-- RECORDED DATA follows --

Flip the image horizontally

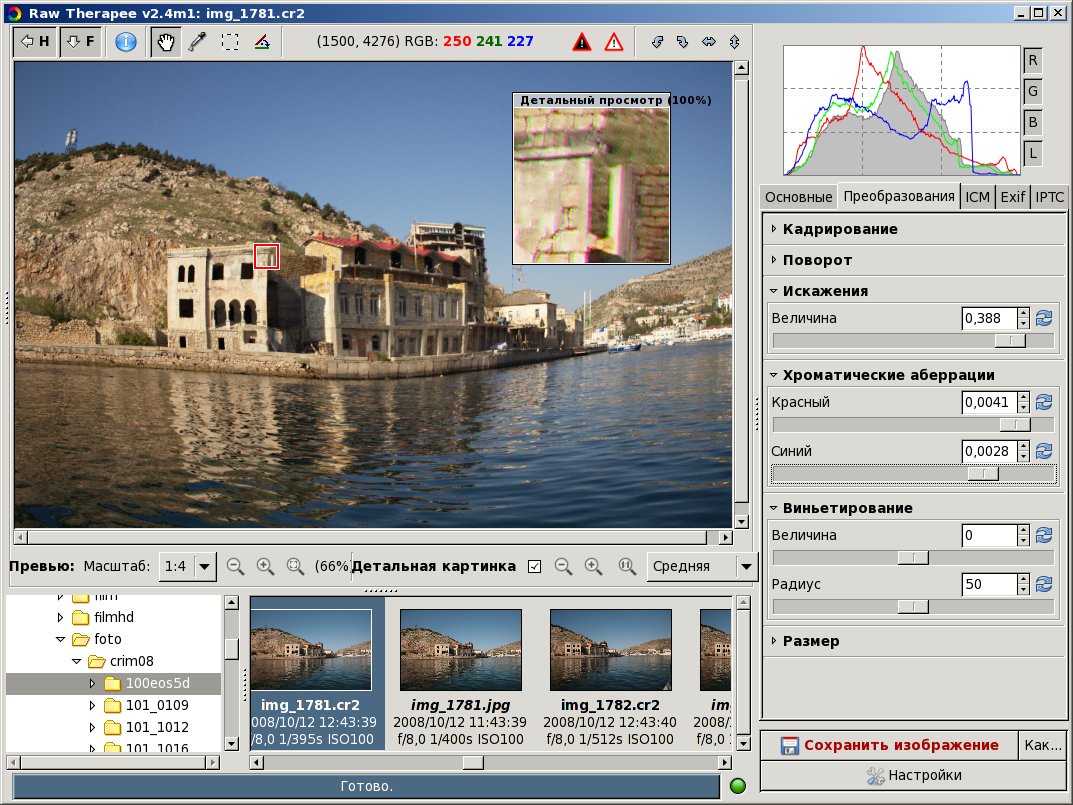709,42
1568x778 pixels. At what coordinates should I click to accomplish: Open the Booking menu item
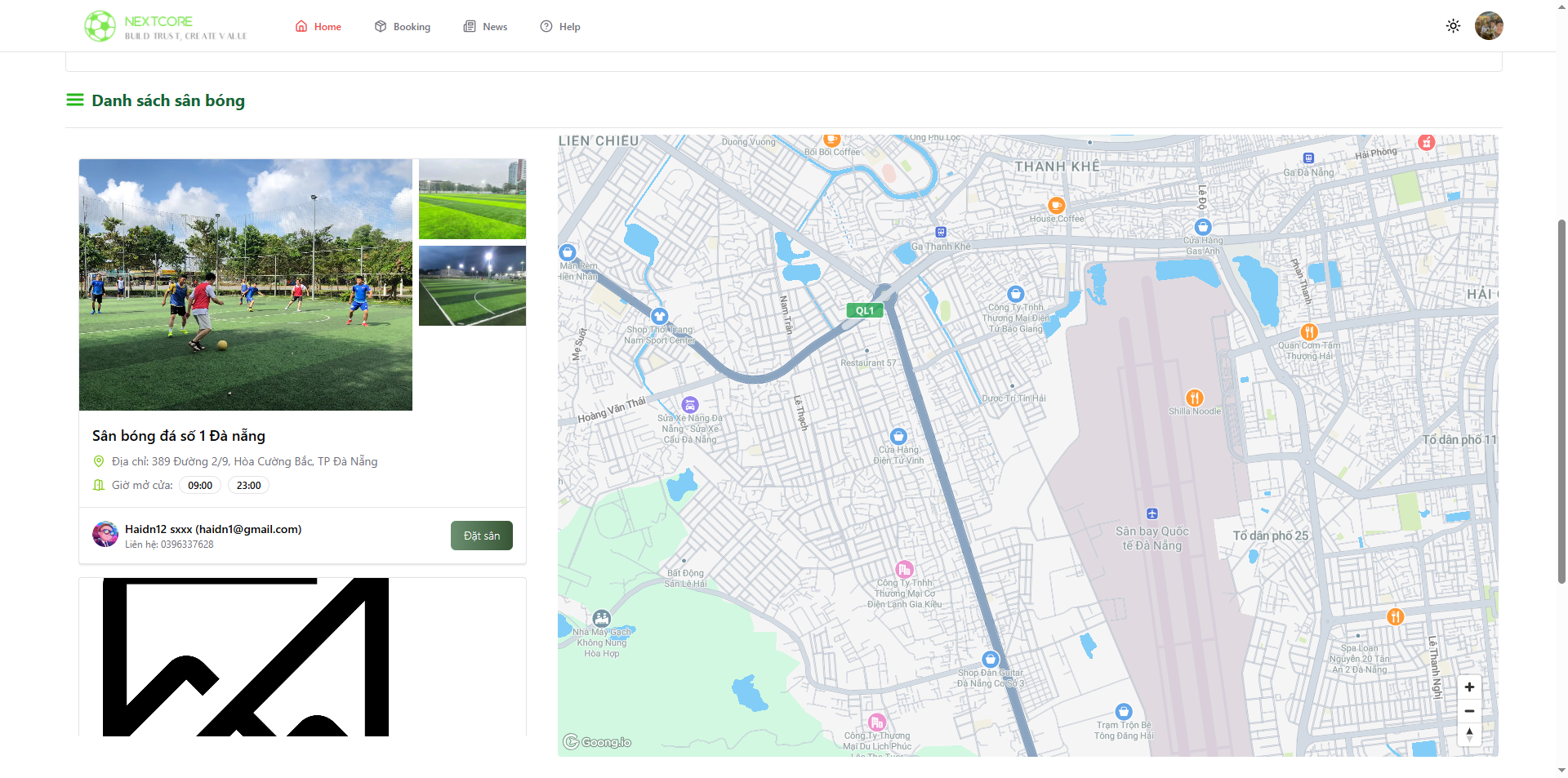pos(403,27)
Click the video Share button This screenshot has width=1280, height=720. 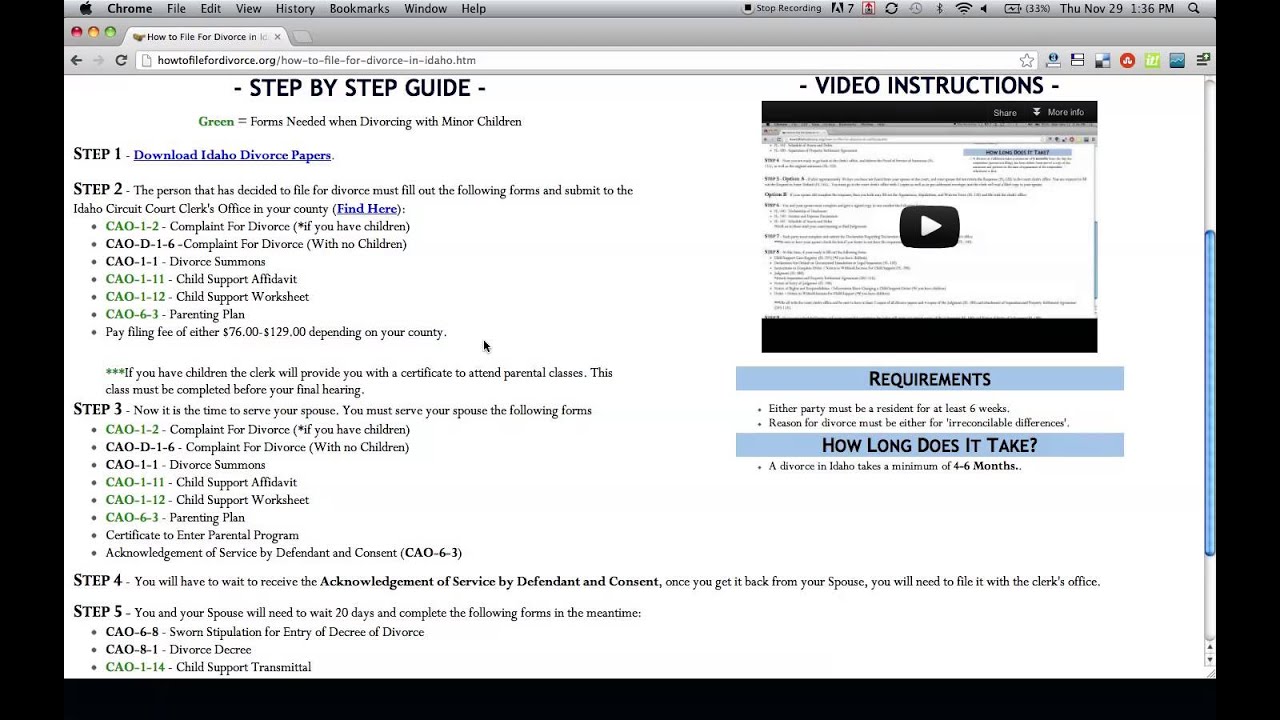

-- RECORDED DATA concluded --

TASK: From the line containing "1568x778 pixels. At" to the last line of the records, inclusive, output the lines exactly as written and nothing else; leave out the pictures.

ANSWER FOR THIS EXERCISE:
1568x778 pixels. At what coordinates should I click to accomplish: Open the Booking menu item
pos(403,27)
Click the video Share button This screenshot has width=1280, height=720. 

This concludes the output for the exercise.